Out-of-State Providers

Out-of-state providers, except border-status providers, are required to obtain PA before delivering telemedicine-based services to Wisconsin Medicaid members.

Documentation Requirements

All telemedicine services must be thoroughly documented in the member's medical record in the same way as if it were performed as a face-to-face service.

Eligible Members

All members are eligible to receive services through telemedicine. Providers may not require the use of telemedicine as a condition of treating the member. Providers should develop their own methods of informed consent verifying that the member agrees to receive services via telemedicine.

Telemedicine and Enhanced Reimbursement

Providers may receive enhanced reimbursement for pediatric services (services for members 18 years of age and under) and HPSA-eligible services performed via telemedicine in the same manner as face-to-face contacts. As with face-to-face visits, HPSA-enhanced reimbursement is allowed when either the member resides in or the provider is located in a HPSA-eligible ZIP code. Providers may submit claims for services performed through telemedicine that qualify for pediatric or HPSA-enhanced reimbursement with both modifier "GT" and the applicable pediatric or HPSA modifier.

Originating Site Facility Fee

An originating site may be reimbursed a facility fee. The originating site is a facility at which the member is located during the telemedicine-based service. It may be a physician's office, a hospital outpatient department, an inpatient facility, or any other appropriate POS with the requisite equipment and staffing necessary to facilitate a telemedicine service. The originating site may not be an emergency room.

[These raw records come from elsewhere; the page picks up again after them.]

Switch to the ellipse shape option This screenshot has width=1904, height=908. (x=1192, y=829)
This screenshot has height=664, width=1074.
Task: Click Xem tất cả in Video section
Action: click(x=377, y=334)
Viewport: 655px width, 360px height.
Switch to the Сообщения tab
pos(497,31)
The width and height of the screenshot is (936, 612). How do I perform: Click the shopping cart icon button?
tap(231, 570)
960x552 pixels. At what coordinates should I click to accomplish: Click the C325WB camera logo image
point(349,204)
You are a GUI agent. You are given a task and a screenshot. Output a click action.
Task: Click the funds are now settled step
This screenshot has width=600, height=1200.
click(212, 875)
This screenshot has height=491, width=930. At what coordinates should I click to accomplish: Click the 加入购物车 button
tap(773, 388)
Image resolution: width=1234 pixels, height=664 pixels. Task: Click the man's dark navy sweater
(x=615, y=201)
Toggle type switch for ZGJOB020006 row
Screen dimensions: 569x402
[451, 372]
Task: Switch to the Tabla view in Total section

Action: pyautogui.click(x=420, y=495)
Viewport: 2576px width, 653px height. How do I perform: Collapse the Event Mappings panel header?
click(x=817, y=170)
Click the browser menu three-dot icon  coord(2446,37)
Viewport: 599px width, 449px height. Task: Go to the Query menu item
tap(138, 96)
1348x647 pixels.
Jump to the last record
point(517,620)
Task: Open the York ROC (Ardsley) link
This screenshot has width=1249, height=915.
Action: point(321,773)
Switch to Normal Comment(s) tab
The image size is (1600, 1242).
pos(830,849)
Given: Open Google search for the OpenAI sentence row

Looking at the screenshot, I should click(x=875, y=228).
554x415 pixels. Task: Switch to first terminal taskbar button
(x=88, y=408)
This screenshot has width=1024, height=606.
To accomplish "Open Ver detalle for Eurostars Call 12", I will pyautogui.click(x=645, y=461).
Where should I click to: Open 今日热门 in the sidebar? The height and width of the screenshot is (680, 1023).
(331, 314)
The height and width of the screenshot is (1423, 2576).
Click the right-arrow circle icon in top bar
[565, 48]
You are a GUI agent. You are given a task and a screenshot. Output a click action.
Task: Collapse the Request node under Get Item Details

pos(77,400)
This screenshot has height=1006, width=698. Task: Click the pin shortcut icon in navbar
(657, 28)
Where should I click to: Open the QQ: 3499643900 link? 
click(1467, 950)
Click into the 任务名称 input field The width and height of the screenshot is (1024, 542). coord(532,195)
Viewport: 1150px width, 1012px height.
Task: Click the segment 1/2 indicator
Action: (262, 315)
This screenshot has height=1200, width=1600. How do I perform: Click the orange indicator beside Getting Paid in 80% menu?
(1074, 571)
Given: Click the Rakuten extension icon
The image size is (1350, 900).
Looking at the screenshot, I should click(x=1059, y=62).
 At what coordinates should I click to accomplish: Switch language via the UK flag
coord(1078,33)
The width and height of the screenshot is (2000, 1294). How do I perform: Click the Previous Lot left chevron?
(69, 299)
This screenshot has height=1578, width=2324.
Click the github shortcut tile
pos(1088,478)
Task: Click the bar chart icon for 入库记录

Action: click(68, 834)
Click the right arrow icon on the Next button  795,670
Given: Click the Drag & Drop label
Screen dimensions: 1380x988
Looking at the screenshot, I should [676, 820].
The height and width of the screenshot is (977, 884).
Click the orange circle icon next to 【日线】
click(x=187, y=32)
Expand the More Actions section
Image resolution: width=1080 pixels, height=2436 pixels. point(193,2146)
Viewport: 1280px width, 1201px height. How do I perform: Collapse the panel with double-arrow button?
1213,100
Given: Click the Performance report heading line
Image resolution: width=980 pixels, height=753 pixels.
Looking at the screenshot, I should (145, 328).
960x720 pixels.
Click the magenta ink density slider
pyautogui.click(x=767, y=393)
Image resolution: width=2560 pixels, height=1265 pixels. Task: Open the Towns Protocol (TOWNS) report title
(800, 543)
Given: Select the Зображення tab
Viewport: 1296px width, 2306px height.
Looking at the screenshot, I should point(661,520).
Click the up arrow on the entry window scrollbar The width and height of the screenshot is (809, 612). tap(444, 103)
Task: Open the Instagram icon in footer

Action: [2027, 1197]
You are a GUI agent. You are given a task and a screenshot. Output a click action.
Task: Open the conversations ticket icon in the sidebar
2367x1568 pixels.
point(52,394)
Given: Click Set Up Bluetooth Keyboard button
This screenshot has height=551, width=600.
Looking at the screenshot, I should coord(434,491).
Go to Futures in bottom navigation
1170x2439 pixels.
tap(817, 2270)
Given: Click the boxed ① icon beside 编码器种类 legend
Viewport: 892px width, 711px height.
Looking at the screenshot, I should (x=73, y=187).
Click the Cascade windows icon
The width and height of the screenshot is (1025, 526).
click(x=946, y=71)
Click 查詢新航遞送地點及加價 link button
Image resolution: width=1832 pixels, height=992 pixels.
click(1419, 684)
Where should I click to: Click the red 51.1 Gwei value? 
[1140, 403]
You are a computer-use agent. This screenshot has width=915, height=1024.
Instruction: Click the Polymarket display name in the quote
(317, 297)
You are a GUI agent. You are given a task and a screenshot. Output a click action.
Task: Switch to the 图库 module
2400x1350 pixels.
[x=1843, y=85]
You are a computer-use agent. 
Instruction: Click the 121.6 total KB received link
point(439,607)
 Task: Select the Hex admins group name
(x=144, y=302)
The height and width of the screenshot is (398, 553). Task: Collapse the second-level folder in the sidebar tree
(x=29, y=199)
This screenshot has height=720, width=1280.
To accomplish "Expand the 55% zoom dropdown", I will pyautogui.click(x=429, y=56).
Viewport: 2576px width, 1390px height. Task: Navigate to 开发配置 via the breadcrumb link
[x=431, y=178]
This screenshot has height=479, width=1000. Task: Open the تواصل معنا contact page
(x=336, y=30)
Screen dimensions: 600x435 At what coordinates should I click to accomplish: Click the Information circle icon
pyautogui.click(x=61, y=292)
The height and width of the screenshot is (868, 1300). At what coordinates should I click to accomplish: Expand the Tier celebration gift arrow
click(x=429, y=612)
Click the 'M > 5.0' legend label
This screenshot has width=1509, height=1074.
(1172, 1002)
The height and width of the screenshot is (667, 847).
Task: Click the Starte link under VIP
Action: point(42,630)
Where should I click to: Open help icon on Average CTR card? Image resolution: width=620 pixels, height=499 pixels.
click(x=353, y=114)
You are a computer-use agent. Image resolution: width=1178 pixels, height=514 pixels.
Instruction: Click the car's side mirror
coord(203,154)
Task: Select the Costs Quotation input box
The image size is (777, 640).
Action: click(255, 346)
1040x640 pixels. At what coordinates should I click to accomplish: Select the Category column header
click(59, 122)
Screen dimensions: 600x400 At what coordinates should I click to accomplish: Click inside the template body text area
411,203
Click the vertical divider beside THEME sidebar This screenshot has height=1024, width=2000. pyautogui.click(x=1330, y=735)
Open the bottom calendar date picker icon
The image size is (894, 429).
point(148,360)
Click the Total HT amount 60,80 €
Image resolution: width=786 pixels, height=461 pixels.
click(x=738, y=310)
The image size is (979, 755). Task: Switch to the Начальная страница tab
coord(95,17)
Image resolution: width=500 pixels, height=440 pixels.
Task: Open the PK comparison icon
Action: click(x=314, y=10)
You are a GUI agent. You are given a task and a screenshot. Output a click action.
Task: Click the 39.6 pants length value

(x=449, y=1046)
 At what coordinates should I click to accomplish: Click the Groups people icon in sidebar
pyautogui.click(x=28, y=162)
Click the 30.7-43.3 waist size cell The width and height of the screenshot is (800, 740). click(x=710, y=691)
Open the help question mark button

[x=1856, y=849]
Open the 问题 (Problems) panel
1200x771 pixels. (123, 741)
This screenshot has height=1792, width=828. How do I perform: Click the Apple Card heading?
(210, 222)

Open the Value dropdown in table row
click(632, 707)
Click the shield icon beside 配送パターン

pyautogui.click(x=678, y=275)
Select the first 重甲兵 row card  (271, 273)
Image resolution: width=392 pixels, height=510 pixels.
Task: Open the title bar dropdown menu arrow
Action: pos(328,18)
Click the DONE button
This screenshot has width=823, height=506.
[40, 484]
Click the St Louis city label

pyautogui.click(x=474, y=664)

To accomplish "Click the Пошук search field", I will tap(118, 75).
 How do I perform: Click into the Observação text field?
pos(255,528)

Note: The originating site facility fee is not an RHC/FQHC service and, therefore, may not be reported as an encounter on the cost report. Any reimbursement for the originating site facility fee must be reported as a deductive value on the cost report.

Claim Submission

The originating site is required to submit claims for the facility fee with HCPCS code Q3014 (Telehealth originating site facility fee). These claims must be submitted on an 837P transaction or a 1500 Health Insurance Claim Form with a POS code appropriate to where the service was provided.

Code Description
03 School
04 Homeless Shelter
05 Indian Health Service Free-Standing Facility
06 Indian Health Service Provider-Based Facility
07 Tribal 638 Free-Standing Facility
08 Tribal 638 Provider-Based Facility
11 Office
12 Home
13 Assisted Living Facility
14 Group Home
15 Mobile Unit
20 Urgent Care Facility
21 Inpatient Hospital
22 Outpatient Hospital
24 Ambulatory Surgical Center
25 Birthing Center
26 Military Treatment Center
31 Skilled Nursing Facility
32 Nursing Facility
33 Custodial Care Facility
34 Hospice
49 Independent Clinic
50 Federally Qualified Health Center
51 Inpatient Psychiatric Facility
52 Psychiatric Facility Partial Hospitalization
53 Community Mental Health Center
54 Facilities for Developmental Disabilities
55 Residential Substance Abuse Treatment Facility
56 Psychiatric Residential Treatment Center
57 Nonresidential Substance Abuse Treatment Facility
60 Mass Immunization Center
61 Comprehensive Inpatient Rehabilitation Facility
62 Comprehensive Outpatient Rehabilitation Facility
65 End-Stage Renal Disease Treatment Facility
71 Public Health Clinic
72 Rural Health Clinic
99 Other Place of Service
 

Outpatient Hospital Reimbursement

Wisconsin Medicaid will reimburse outpatient hospitals only the facility fee (Q3014) for the service. Wisconsin Medicaid will separately reimburse an outpatient hospital for other covered outpatient hospital services only if they are provided beyond those included in the telemedicine service on the same DOS. Professional services provided in the outpatient hospital are separately reimbursable.

Store and Forward Services

"Store and forward" services are the asynchronous transmission of medical information to be reviewed at a later time by a physician or nurse practitioner at the distant site. These services are not separately reimbursable.